En América Latina, la diferencia entre femicidio y feminicidio resulta clave. El primero nombra el crimen en sí: el asesinato de una mujer por el hecho de ser mujer. El segundo, popularizado por Marcela Lagarde en México, señala también al Estado: la omisión, la negligencia y la complicidad institucional que permiten que los crímenes se repitan. Nombrar feminicidio es nombrar la impunidad.
Pero la violencia no empieza en el femicidio sino en las condiciones que lo hacen posible. Empieza en los discursos que se cuelan en la vida cotidiana:
—En las instituciones que desoyen un pedido de auxilio.
—En los que dicen “que ropa llevaba puesta la víctima”.
—En la publicidad que convierte el secuestro en chiste.
Son capas de un mismo entramado. Y reconocerlo implica entender que la violencia contra las mujeres no es un accidente ni un exceso individual, sino un fenómeno estructural: una red de prácticas, silencios y omisiones que atraviesa la política, la justicia, los medios, las redes sociales y la vida cotidiana.
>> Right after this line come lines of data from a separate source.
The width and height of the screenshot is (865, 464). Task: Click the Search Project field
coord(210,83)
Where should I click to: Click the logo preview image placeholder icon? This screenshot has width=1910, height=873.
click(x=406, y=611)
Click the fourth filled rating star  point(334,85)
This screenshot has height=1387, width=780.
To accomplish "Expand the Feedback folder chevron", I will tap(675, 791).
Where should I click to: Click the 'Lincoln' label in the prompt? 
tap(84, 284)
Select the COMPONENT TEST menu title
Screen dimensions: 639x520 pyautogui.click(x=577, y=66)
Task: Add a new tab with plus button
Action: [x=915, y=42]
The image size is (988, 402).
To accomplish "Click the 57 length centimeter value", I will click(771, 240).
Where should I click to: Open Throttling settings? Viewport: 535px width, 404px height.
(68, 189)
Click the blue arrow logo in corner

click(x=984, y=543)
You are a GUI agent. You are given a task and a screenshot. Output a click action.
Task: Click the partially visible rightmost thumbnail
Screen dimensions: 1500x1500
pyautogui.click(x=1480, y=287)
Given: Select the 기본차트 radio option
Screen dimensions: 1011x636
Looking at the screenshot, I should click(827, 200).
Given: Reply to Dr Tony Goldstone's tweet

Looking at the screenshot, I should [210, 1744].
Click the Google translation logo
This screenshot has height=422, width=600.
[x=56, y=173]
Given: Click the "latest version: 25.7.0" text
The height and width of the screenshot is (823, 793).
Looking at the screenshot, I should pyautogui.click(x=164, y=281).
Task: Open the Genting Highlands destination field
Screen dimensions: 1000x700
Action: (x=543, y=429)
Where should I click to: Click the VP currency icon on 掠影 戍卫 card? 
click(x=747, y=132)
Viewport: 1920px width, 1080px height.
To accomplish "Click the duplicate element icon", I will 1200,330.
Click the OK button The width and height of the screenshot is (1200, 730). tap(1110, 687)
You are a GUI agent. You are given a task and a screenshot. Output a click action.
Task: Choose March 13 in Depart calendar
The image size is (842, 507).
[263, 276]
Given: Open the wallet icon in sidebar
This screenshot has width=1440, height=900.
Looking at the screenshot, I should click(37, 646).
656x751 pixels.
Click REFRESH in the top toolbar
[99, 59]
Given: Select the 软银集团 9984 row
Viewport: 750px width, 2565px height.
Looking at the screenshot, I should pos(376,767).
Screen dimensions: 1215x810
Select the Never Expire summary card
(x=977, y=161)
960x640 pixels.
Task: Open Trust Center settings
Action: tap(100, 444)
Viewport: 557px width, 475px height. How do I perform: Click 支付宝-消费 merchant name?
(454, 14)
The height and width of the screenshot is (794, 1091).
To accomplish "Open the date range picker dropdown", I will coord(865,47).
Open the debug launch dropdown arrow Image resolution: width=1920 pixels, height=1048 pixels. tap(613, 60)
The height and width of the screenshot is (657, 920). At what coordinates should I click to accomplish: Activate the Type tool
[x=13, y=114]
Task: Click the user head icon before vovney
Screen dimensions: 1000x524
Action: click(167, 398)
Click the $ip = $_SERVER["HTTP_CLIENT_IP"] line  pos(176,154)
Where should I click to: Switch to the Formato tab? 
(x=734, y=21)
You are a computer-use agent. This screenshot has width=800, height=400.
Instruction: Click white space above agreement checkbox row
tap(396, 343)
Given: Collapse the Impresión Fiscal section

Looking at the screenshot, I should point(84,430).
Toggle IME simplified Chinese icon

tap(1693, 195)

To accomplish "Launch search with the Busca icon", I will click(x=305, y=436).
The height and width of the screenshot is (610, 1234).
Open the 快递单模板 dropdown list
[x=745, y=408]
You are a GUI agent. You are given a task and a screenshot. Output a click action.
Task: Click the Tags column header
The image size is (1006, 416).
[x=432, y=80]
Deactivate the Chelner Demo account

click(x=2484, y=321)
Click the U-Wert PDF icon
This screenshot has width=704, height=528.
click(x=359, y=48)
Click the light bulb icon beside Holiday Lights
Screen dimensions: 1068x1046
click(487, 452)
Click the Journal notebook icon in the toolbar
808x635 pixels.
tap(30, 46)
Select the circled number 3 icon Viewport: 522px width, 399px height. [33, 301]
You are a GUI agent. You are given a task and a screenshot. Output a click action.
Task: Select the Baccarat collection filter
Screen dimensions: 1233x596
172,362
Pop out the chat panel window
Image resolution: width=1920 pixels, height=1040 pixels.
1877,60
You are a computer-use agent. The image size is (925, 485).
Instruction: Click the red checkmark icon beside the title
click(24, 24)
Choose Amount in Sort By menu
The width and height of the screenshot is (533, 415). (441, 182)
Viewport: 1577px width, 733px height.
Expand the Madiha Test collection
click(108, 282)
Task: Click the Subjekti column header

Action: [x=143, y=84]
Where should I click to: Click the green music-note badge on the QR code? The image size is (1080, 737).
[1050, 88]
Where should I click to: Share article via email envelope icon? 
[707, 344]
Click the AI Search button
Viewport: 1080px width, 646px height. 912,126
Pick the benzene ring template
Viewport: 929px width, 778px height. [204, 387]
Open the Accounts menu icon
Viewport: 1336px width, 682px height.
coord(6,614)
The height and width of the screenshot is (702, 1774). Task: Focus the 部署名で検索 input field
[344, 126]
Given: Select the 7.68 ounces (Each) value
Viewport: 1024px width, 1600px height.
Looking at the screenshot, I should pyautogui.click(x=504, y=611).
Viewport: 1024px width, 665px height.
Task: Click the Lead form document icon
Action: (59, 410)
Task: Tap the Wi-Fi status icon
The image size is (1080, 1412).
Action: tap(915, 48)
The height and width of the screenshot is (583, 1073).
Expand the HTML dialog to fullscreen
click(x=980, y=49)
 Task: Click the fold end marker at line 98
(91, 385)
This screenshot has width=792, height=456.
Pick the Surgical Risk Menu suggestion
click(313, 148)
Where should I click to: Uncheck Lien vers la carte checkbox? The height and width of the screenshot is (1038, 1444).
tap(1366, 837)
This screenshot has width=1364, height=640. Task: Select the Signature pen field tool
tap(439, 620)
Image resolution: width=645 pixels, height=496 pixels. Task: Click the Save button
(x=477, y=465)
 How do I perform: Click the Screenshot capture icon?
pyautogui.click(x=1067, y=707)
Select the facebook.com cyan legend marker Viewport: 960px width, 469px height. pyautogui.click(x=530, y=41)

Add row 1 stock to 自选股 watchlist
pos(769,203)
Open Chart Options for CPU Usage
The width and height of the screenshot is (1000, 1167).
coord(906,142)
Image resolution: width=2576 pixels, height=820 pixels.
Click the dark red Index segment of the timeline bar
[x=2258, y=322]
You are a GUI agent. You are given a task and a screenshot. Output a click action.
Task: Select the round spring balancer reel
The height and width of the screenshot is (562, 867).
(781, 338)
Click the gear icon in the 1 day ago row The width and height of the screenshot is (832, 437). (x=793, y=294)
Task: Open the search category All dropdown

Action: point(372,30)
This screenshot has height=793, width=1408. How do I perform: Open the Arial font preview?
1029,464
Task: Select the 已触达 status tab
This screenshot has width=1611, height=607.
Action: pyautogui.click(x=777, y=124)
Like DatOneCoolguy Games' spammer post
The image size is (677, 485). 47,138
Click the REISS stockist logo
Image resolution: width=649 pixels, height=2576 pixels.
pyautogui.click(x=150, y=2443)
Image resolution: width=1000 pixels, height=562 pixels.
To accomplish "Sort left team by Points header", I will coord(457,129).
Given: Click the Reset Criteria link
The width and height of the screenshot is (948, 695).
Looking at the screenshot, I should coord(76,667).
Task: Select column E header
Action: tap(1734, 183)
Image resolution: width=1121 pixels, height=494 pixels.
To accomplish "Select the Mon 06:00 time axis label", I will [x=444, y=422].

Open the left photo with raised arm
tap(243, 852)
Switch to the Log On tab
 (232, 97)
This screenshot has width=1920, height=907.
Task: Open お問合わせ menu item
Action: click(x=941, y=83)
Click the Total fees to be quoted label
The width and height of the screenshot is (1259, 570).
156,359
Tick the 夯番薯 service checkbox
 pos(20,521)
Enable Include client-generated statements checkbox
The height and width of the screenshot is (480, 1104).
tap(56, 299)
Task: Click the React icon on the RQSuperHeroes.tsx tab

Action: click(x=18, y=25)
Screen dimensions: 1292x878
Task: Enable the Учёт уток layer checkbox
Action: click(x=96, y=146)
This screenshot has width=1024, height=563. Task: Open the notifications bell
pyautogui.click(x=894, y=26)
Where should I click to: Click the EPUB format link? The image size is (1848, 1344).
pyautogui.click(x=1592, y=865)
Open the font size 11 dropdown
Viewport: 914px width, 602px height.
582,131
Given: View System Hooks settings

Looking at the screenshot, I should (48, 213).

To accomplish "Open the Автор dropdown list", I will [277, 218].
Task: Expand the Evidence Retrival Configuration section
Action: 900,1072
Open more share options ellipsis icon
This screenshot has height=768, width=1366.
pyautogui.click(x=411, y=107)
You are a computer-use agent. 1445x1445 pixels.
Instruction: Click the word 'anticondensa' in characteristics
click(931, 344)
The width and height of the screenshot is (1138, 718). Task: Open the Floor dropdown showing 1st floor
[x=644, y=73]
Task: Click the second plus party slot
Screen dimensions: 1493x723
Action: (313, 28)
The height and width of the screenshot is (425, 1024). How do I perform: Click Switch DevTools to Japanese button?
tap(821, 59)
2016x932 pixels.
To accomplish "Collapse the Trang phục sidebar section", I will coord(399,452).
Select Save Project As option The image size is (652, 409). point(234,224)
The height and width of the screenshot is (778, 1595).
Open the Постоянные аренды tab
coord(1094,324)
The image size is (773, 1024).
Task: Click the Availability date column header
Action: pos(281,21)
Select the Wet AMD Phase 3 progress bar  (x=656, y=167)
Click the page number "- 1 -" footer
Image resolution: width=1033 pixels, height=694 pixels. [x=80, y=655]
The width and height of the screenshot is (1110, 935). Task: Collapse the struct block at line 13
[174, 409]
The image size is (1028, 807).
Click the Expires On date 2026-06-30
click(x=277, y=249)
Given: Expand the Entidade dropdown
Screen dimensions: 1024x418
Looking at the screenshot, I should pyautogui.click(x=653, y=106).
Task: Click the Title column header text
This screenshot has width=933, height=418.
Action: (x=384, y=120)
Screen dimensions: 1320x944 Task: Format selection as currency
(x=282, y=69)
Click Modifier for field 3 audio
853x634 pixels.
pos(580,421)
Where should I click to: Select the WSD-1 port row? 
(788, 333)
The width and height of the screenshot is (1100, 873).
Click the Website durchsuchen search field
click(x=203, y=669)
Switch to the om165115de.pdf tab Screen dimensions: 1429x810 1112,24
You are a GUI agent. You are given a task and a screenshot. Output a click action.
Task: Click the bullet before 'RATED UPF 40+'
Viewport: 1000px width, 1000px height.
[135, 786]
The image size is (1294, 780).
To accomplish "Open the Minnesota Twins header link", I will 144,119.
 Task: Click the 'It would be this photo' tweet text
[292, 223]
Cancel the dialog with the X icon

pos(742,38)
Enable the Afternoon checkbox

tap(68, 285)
Nombrar feminicidio es, entonces, mucho más que un acto semántico. Es un acto político: señalar al agresor y también a las instituciones, a los discursos y a las imágenes que preparan el terreno. Porque el crimen comienza mucho antes: en la palabra que degrada, en la broma que humilla, en el silencio que aprueba.
Si aceptamos que la violencia se aprende, también debemos admitir que puede desaprenderse. Ese gesto —político, cultural, cotidiano— es quizá la primera forma de justicia posible. Como recuerda Michel Foucault, el discurso no es un mero reflejo de la realidad, sino un dispositivo de poder: en él se decide qué puede decirse y qué debe callarse. Pierre Bourdieu advertía, en ese mismo sentido, que el lenguaje es también un campo de lucha simbólica, donde se legitiman jerarquías y se naturalizan desigualdades. Y Teun van Dijk mostró cómo los medios, y también las redes sociales, reproducen esas ideologías en sus narrativas cotidianas.
Si se mantiene el lenguaje que legitima la violencia como punto de partida, se acepta la maquinaria; desarmarlo, en cambio, convierte la palabra en un espacio de resistencia. El crimen empieza en el discurso. También la posibilidad de detenerlo.